ASLGApr 9, 2021

Speech based Depression Severity Level Classification Using a Multi-Stage Dilated CNN-LSTM Model

arXiv:2104.04195v118 citations
Originality Incremental advance
AI Analysis

This work addresses the need for more detailed depression assessment in mental health diagnostics, though it is incremental as it builds on existing speech-based classification methods.

The paper tackles the problem of classifying depression severity levels from speech, moving beyond binary classification to provide more granular outcomes, and achieves a 27.47% relative improvement in Unweighted Average Recall at the session-level by using articulatory coordination features derived from vocal tract variables.

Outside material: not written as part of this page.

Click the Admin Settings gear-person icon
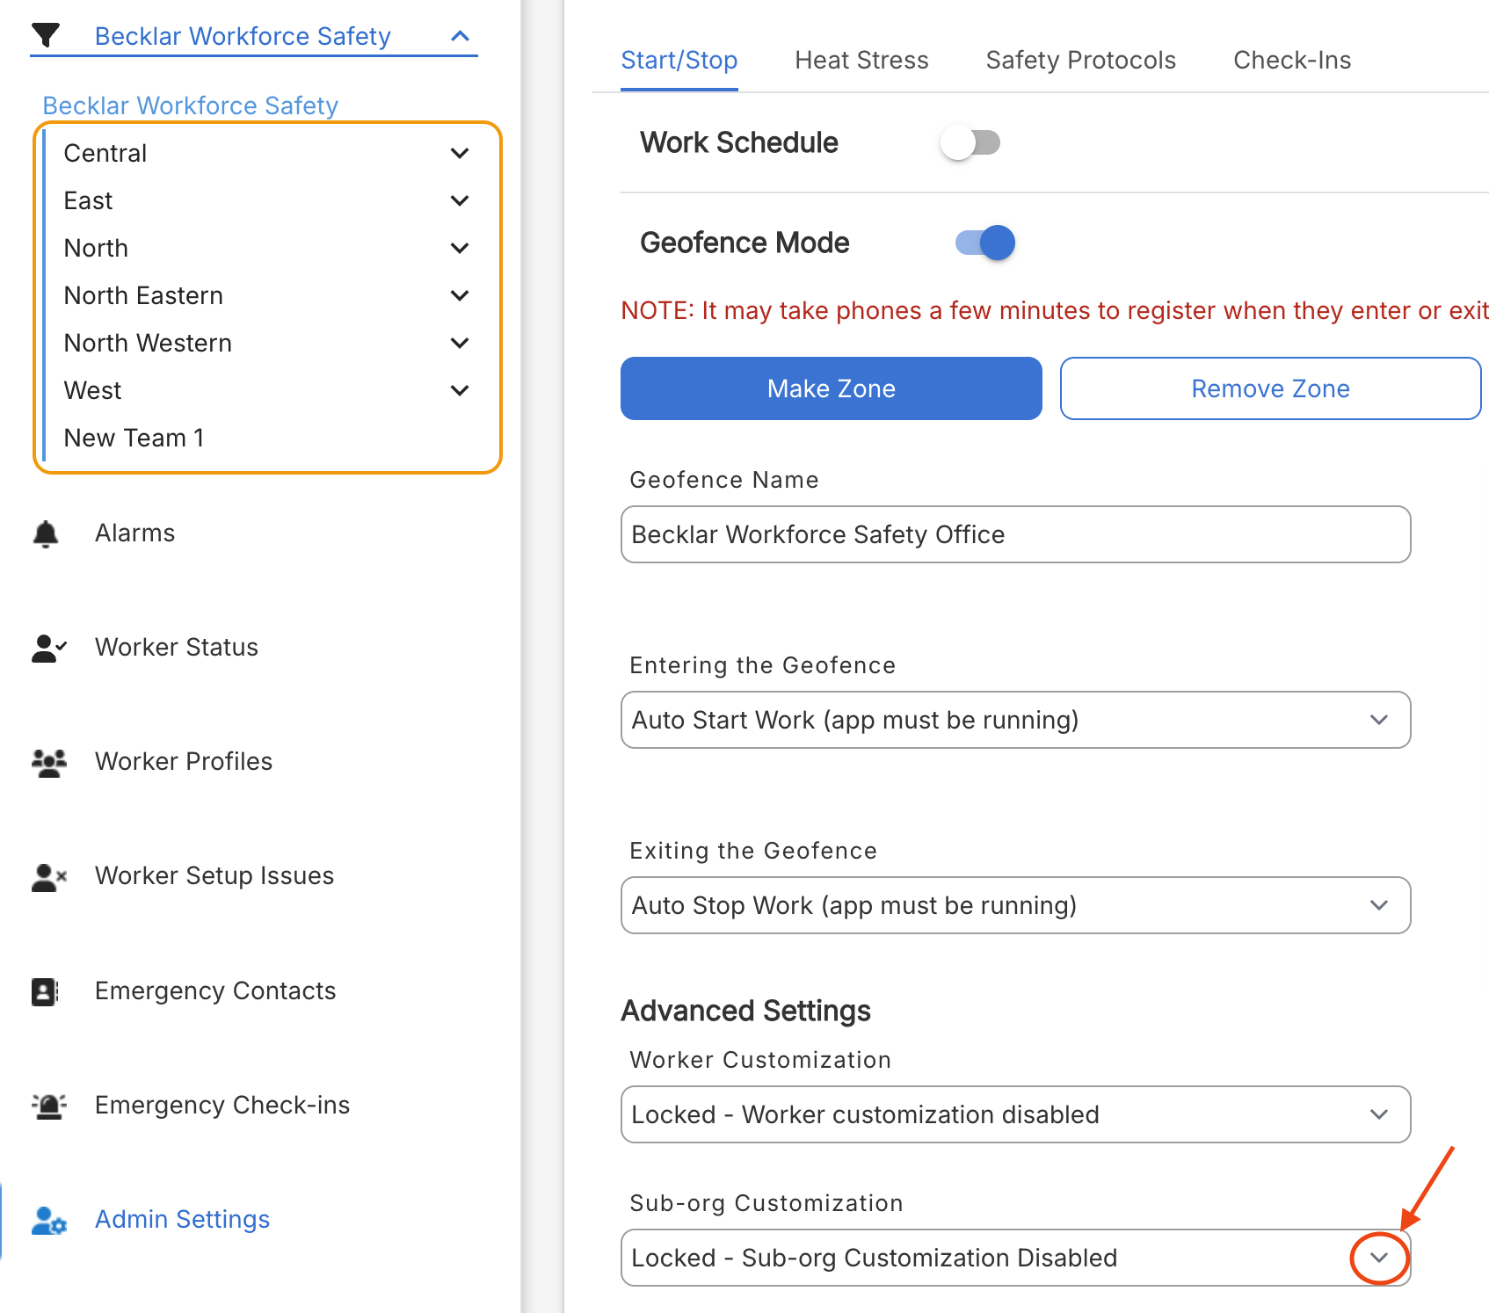1489x1313 pixels. coord(48,1220)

Speech based depression classification has gained immense popularity over the recent years. However, most of the classification studies have focused on binary classification to distinguish depressed subjects from non-depressed subjects. In this paper, we formulate the depression classification task as a severity level classification problem to provide more granularity to the classification outcomes. We use articulatory coordination features (ACFs) developed to capture the changes of neuromotor coordination that happens as a result of psychomotor slowing, a necessary feature of Major Depressive Disorder. The ACFs derived from the vocal tract variables (TVs) are used to train a dilated Convolutional Neural Network based depression classification model to obtain segment-level predictions. Then, we propose a Recurrent Neural Network based approach to obtain session-level predictions from segment-level predictions. We show that strengths of the segment-wise classifier are amplified when a session-wise classifier is trained on embeddings obtained from it. The model trained on ACFs derived from TVs show relative improvement of 27.47% in Unweighted Average Recall (UAR) at the session-level classification task, compared to the ACFs derived from Mel Frequency Cepstral Coefficients (MFCCs).